Saturday, September 5, 2020

On Broken Books and Possibly Dead or Maybe Not Dead Cats

Last year I finished writing a book I called Broken and it almost broke me. I had worked on the book for two years. But it was actually just another revision of an earlier book I’d worked on for two years fifteen years earlier. What I'm saying is I spent a good four years of my life working on this book. 

The idea started with a girl from a broken family. I kept thinking about the word broken and what it meant to be broken. In the later versions the story morphed into a fantasy of sorts about a girl who could break things with her mind. It happened whenever she was angry or upset. She couldn't control her power and it scared her. 

Because this was a book for children, I worked hard on the little girl's voice. I wanted to show her grappling with her power. She made rules.
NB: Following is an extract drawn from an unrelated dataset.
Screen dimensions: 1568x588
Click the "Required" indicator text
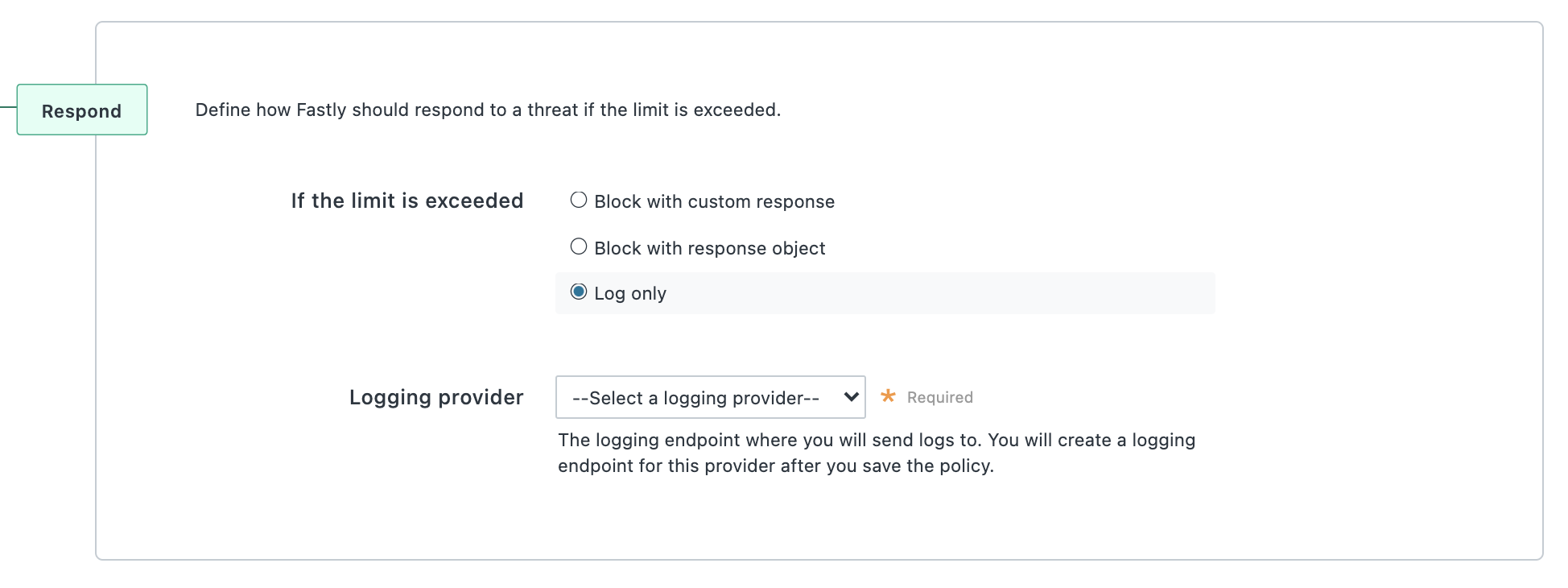939,397
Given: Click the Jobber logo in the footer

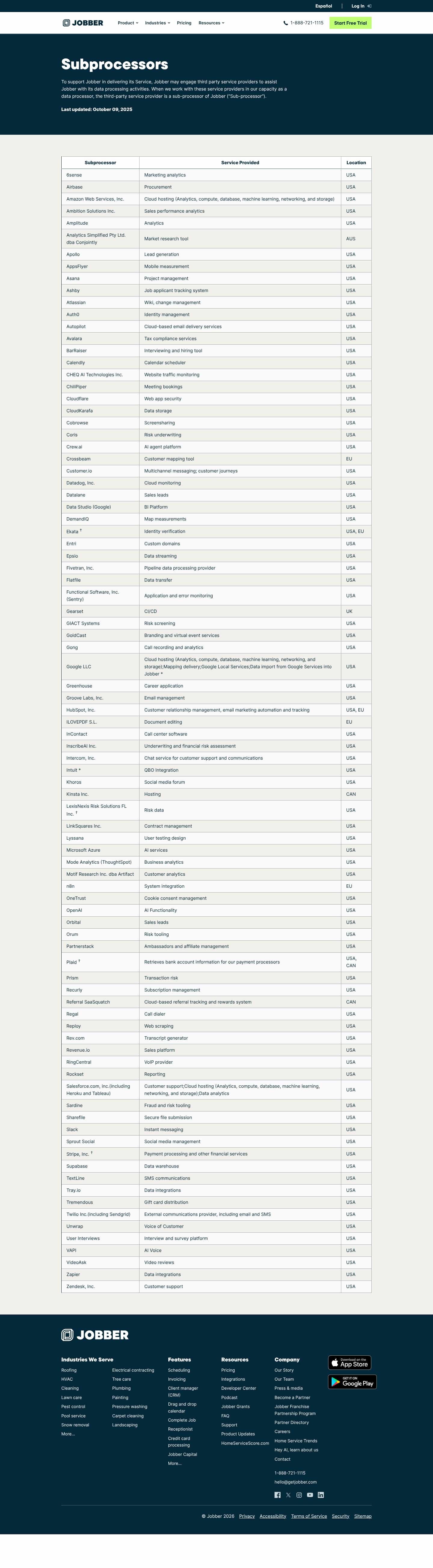Looking at the screenshot, I should (95, 1335).
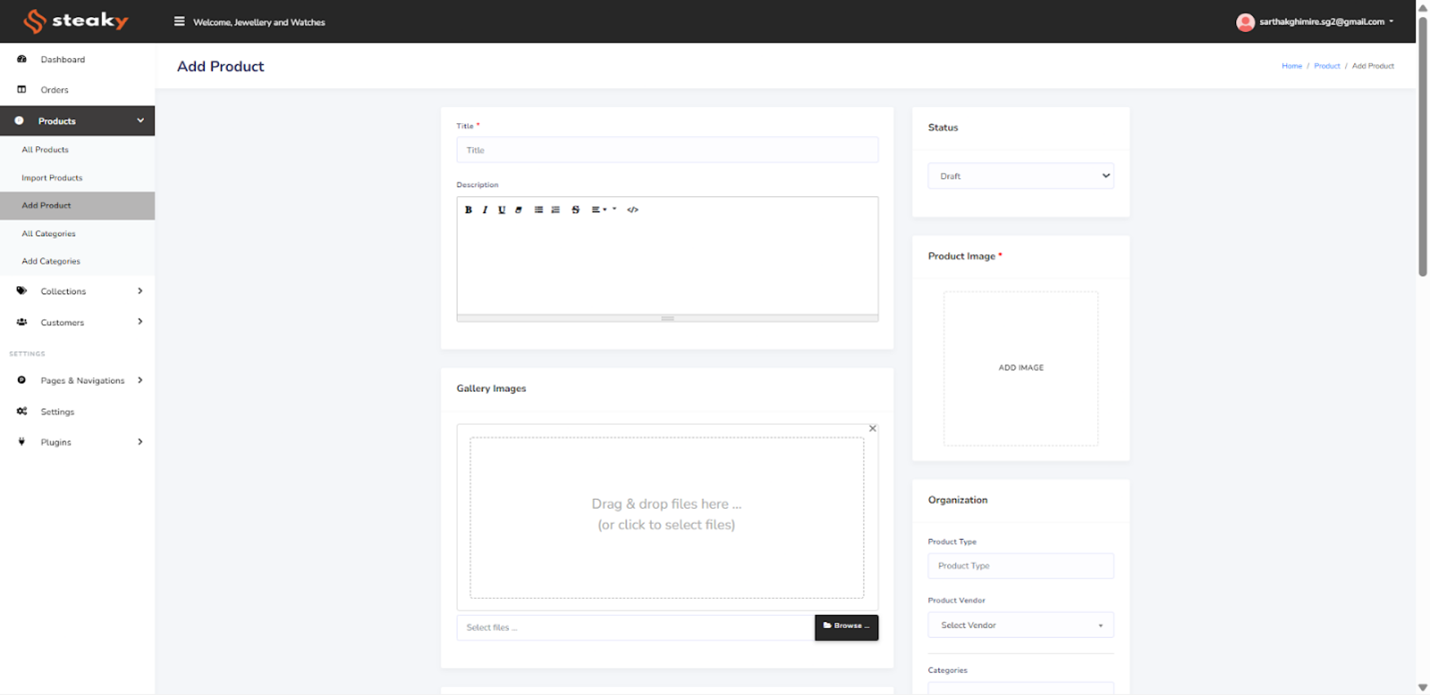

Came up with tips and tricks. That became the title of the book. How Not to Break. 

Anyway, I finished writing the book, and it still didn't really work, in the sense that it will never be a published book read by others. Realizing that was upsetting to me, to put it mildly. There were a few weeks where I seriously considered quitting writing.

A tip and trick I've learned over the years for dealing with the grief over a book that doesn't quite work is to start another book. When you're writing a book, you're not thinking about old books. You're too absorbed with the one in front of you. The big questions like voice and structure and character development and motivation. All the way down to the sentences on the page, the individual words. 

The book I started was pretty much the opposite of Broken. It's for adults. It's a Rom/Com, a genre I hadn't tried writing before; although, I did write a few rom/com-like stories for teenagers that were published many years ago. Interestingly enough, some aspects of the broken book wormed their way into the new story. In Romance you are always working with broken people. They have a hole in their lives and love fills it. 

It's a very hopeful, life-affirming genre. When I started working on the story last year I had no idea how much the world would change by the time I got to the end of it. I also had no idea how much writing the book would help me grapple with this new world. If nothing else, it was the perfect escape. 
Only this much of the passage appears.